[WHAT THE EXERCISE ASKS]
Can you rewrite the items from the line containing "You are a computer-use agent. Viewport: 765px" through the end of the items, replacing "Instruction" with "Command" and leaving everything else unchanged?
— START MATERIAL SHOWN —
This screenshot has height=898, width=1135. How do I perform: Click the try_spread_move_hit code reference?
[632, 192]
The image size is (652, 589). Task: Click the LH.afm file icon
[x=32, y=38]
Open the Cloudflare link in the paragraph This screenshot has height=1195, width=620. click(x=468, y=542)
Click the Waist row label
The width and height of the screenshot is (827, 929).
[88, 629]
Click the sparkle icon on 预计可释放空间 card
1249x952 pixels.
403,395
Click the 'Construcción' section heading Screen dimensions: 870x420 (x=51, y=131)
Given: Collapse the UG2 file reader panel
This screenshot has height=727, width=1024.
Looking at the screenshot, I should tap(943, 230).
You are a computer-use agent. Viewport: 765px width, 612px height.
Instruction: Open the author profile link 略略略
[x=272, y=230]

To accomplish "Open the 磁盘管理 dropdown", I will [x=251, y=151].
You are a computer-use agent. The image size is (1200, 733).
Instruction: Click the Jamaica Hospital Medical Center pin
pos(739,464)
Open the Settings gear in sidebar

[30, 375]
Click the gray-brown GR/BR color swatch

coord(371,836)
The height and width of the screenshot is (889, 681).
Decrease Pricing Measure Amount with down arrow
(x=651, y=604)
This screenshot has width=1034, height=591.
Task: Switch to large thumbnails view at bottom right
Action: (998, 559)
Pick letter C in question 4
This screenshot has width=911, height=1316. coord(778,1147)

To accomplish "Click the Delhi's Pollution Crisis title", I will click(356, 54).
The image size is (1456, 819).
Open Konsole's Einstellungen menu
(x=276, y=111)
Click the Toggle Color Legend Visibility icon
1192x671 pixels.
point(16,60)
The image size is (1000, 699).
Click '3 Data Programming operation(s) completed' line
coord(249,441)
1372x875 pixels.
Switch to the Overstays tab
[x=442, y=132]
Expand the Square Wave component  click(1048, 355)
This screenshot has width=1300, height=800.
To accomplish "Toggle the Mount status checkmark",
— END MATERIAL SHOWN —
[FINISHED ANSWER]
You are a computer-use agent. Viewport: 765px width, 612px height.
Command: Open the author profile link 略略略
[x=272, y=230]

To accomplish "Open the 磁盘管理 dropdown", I will [x=251, y=151].
You are a computer-use agent. The image size is (1200, 733).
Command: Click the Jamaica Hospital Medical Center pin
pos(739,464)
Open the Settings gear in sidebar

[30, 375]
Click the gray-brown GR/BR color swatch

coord(371,836)
The height and width of the screenshot is (889, 681).
Decrease Pricing Measure Amount with down arrow
(x=651, y=604)
This screenshot has width=1034, height=591.
Task: Switch to large thumbnails view at bottom right
Action: (998, 559)
Pick letter C in question 4
This screenshot has width=911, height=1316. coord(778,1147)

To accomplish "Click the Delhi's Pollution Crisis title", I will click(356, 54).
The image size is (1456, 819).
Open Konsole's Einstellungen menu
(x=276, y=111)
Click the Toggle Color Legend Visibility icon
1192x671 pixels.
point(16,60)
The image size is (1000, 699).
Click '3 Data Programming operation(s) completed' line
coord(249,441)
1372x875 pixels.
Switch to the Overstays tab
[x=442, y=132]
Expand the Square Wave component  click(1048, 355)
This screenshot has width=1300, height=800.
To accomplish "Toggle the Mount status checkmark",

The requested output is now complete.